| Bug #5573 | Wrong/undocumented behaviour on UNIQUE column mass update | ||
|---|---|---|---|
| Submitted: | 14 Sep 2004 18:58 | Modified: | 8 Apr 2008 18:28 |
| Reporter: | Matthias Leich | ||
| Status: | Verified | ||
| Category: | Server: InnoDB | Severity: | S4 (Feature request) |
| Version: | OS: | Any | |
| Assigned to: | Heikki Tuuri | Target Version: | |
| Triage: | Triaged: D5 (Feature request) | ||
[14 Sep 2004 19:49]
Igor Mendelev
This is an absolutely unacceptable behavior for InnoDB!
[17 Sep 2004 14:18]
Heikki Tuuri
Hi! I have now updated the online manual: ------------------------------------------------- manual.texi: Add a note that InnoDB and MySQL check UNIQUE and FOREIGN KEY constraints row-by-row, even in SQL statements that modify several rows; this differs from SQL st andards, where the check should only be AFTER the SQL statement has been wholly processed ------------------------------------------------- and I am changing the status of this bug report to a feature request. Thank you, Heikki
[8 Apr 2008 18:28]
Miguel Solorzano
Thank you for the bug report.
[3 Oct 2008 18:19]
Konstantin Osipov
This is actually a storage engine bug, not MySQL bug.
[16 Oct 2008 6:31]
Valeriy Kravchuk
Bug #35856 was marked as a duplicate of this one.

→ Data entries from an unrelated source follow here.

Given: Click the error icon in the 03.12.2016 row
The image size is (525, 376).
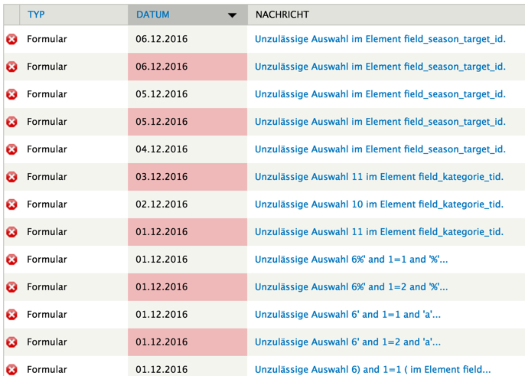Looking at the screenshot, I should pos(11,177).

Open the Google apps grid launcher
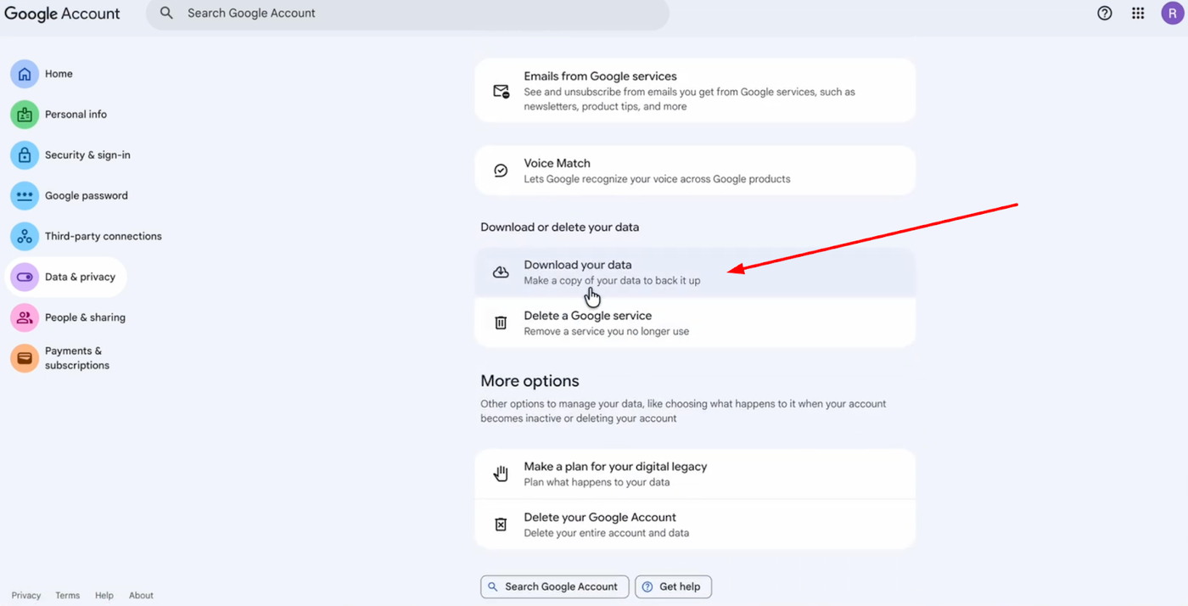[x=1138, y=14]
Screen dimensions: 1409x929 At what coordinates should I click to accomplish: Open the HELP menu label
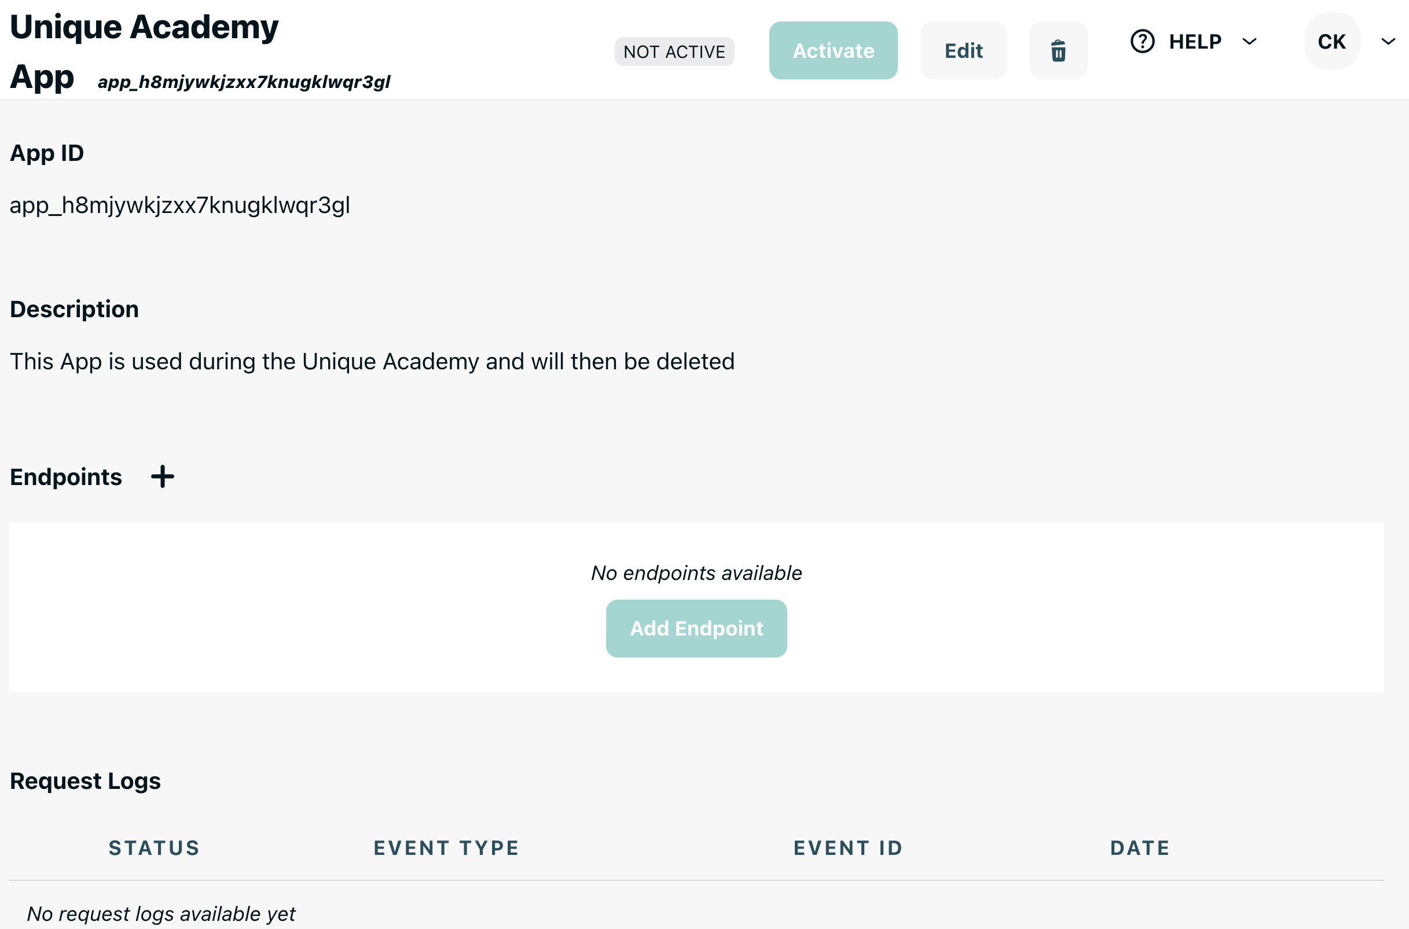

Description: If we have a modifying statement affecting several rows MySQL seems to check CONSTRAINTs per every involved row as single unit and not per all involved rows as set. So the last update below gives: ERROR 23000: Duplicate entry '2' for key 1 MySQL seems to treat the UPDATE as a set of of atomic one row update units. The SQL standard and also the NIST test suite expect, that this update is successful, because the UNIQUE constraint is satisfied before and after the statement. They treat the complete statement as atomic unit. BTW: The transactional storage engines InnoDB and BDB show the same strange behaviour. My environment: - Intel PC with Linux(SuSE 9.0) - MySQL 4.1 compiled from source last ChangeSet@1.1996.1.2, 2004-09-12 How to repeat: use test ; --disable_warnings DROP TABLE IF EXISTS T1; --enable_warnings eval CREATE TABLE T1 (F1 DECIMAL(4) NOT NULL, F2 CHAR(8), UNIQUE (F1)) ; INSERT INTO T1 VALUES (1,'CCA'); INSERT INTO T1 VALUES (2,'CCB'); UPDATE T1 SET F1 = F1 + 1; Suggested fix: Please implement a behaviour according to the SQL standard at least for InnoDB or document the current MySQL behaviour within the manual 1.8.5 MySQL Differences from Standard SQL.